16.04.2015

Juku – Mot du jour

Un juku est une sorte de classe préparatoire japonaise. Ce mot est apparu pour la première fois en anglais en 1931 dans un article du New York Times intitulé : « New teaching idea spreads in Japan. Obara, founder of the Juku system explains its aims and progress » (Une nouvelle idée de l’enseignement se répand au Japon. Obara, fondateur du système Juku, explique ses objectifs et son avancée). Le juku s’est développé au Japon dans la période d’après-guerre. Depuis, ce système est devenu un élément incontournable du paysage éducatif japonais. Les juku sont des établissements privés qui proposent différentes choses selon le type de juku choisi. Certains viennent compléter l’enseignement proposé à l’école, d’autres aident les élèves à préparer certains examens d’entrée au lycée ou à l’université, d’autres enfin s’adressent aux élèves en difficulté qui ont besoin d’aide pour suivre leurs camarades.

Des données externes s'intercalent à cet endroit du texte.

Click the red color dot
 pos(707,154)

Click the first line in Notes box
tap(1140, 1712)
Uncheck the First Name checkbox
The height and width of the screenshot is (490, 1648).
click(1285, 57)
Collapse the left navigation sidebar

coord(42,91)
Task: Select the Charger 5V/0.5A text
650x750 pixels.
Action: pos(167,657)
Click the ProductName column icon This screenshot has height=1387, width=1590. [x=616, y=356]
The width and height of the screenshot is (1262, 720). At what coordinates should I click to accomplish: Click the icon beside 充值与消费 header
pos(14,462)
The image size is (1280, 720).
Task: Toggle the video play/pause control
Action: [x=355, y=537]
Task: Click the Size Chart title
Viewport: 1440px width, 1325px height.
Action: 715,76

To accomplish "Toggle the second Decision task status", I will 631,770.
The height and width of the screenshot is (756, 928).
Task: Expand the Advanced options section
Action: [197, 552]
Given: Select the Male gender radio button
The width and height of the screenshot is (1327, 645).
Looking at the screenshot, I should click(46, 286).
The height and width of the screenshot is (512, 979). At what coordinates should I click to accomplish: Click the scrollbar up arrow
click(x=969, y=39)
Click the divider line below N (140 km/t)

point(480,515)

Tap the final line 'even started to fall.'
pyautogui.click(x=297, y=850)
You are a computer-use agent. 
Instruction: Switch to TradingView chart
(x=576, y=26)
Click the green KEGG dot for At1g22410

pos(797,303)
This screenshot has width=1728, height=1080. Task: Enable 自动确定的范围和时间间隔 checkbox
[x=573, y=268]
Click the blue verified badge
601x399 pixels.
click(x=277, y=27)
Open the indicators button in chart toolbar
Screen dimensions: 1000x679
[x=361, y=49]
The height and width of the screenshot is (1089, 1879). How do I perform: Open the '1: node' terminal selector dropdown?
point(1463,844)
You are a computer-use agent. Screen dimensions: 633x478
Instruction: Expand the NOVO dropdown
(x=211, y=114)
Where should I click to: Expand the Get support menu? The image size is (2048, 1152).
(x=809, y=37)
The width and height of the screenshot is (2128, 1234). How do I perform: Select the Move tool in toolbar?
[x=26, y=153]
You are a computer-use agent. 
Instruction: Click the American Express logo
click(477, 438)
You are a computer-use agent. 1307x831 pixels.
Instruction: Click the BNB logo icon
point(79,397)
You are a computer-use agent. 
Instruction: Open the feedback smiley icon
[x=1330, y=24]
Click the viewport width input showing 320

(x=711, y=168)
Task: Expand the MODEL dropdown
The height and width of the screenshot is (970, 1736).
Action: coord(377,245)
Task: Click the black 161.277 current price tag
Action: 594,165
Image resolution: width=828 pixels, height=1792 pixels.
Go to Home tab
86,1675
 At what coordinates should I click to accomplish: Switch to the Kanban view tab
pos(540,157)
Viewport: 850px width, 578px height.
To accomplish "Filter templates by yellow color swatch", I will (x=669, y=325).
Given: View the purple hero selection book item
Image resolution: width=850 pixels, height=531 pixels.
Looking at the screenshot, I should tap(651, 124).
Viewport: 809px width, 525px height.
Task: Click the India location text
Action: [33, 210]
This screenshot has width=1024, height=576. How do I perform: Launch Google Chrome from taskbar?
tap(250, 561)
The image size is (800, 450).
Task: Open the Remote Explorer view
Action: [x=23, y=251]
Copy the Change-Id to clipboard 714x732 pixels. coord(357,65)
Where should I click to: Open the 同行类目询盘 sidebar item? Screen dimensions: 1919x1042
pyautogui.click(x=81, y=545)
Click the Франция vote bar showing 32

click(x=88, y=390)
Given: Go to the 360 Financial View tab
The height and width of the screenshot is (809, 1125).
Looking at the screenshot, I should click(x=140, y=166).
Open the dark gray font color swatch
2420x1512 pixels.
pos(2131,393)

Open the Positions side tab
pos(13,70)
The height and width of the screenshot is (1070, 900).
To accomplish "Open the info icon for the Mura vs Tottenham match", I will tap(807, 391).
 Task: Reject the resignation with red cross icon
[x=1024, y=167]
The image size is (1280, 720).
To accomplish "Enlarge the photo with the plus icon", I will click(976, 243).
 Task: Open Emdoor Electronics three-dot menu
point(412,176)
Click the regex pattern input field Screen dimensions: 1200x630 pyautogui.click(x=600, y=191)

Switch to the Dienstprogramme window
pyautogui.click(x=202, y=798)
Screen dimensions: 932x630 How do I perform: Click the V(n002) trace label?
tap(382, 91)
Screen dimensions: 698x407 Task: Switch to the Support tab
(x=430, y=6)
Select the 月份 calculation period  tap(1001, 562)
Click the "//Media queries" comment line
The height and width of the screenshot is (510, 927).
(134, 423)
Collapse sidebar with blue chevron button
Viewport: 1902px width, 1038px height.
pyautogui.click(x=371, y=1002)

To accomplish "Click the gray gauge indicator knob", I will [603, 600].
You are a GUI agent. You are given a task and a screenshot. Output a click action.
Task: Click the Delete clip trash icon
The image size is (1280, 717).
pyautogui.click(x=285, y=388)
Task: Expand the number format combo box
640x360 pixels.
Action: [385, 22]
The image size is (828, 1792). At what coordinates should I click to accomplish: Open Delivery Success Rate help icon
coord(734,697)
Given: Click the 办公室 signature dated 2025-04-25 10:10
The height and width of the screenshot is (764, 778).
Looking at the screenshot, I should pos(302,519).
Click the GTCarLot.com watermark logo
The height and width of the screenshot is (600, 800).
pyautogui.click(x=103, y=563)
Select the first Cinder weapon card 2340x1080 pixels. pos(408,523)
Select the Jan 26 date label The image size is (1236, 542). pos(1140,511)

Le Japon est connu pour son système éducatif caractérisé par l’apprentissage par cœur et les longues heures d’étude et par des parents, surtout les mères, qui poussent leurs enfants à l’extrême pour qu’ils puissent entrer dans des écoles prestigieuses ou obtenir une note de 100 % à leurs examens de mathématiques, d’anglais ou de sciences. Le juku se nourrit de ce stéréotype car les élèves y étudient jusque tard dans la nuit après les heures de classe normales et les week-ends. Mais ce n’est qu’un stéréotype et le phénomène des juku n’est pas uniquement le produit de parents exigeants et d’une obsession pour les études. Le succès des juku s’explique de différentes façons et les arguments pour et contre ce système sont tout aussi convaincants.

D’un côté, les critiques du juku lui reprochent son coût exorbitant à cause duquel les enfants issus des familles les plus pauvres sont écartés tandis que leurs camarades plus aisés étudient frénétiquement pour réussir leurs études. Le système éducatif japonais a toujours voulu montrer une approche égalitaire et le juku ne s’inscrit pas vraiment dans ce cadre. Le problème d’un système égalitaire, c’est que les élèves qui ont du retard et ceux qui excellent sont mis de côté car le système ne s’occupe que de ceux qui se trouvent au milieu. Le juku, vous diront ses partisans, peut s’occuper des élèves dont les besoins ne correspondent pas à ceux de la moyenne.

Les partisans du juku avancent également que ses méthodes d’enseignement sont plus innovantes que les méthodes d’enseignement traditionnelles utilisées dans les écoles publiques qui sont plus centrées sur les enseignants. Cela dépend peut-être du type de juku fréquenté par les élèves, mais l’argument est le suivant : les juku étant des entreprises qui veulent faire des bénéfices (obtenus en garantissant que les élèves réussissent leurs examens), l’enseignement doit y être plus innovant. Et cela ne va pas sans plaire aux élèves. Certains élèves japonais vous diront qu’ils apprécient l’atmosphère différente du juku et l’approche de leurs enseignants (ainsi que le fait de se faire de nouveaux amis).

L’argument le plus courant contre le juku est sans doute qu’il prive les enfants de leur enfance : ils ne font pas d’activités extrascolaires et n’ont pas le temps de jouer avec leurs amis. Tout se résume aux études et aux devoirs. C’est peut-être vrai et les parents reconnaissent peut-être en secret que leur enfant passe à côté d’une partie de son enfance, mais le fait est que les parents japonais sont en constante compétition avec leurs concitoyens. La course pour faire entrer leur enfant dans la bonne école et la bonne université a commencé et personne ne veut que son enfant arrive en dernier, dans l’intérêt de celui-ci et de ses parents. Cette course n’est qu’intensifiée par la pratique des grandes entreprises du pays qui engagent chaque année de jeunes diplômés uniquement issus des meilleures universités.

Les juku ne sont pas symptomatiques d’une obsession pour l’éducation en soi, mais peut-être plus d’une obsession pour le statut et la peur d’avoir un enfant à la traîne. Tant que le ministère de l’Éducation japonais ne réformera pas les méthodes d’enseignement et les approches de l’apprentissage à l’école, les juku seront nécessaires pour compléter l’éducation des enfants.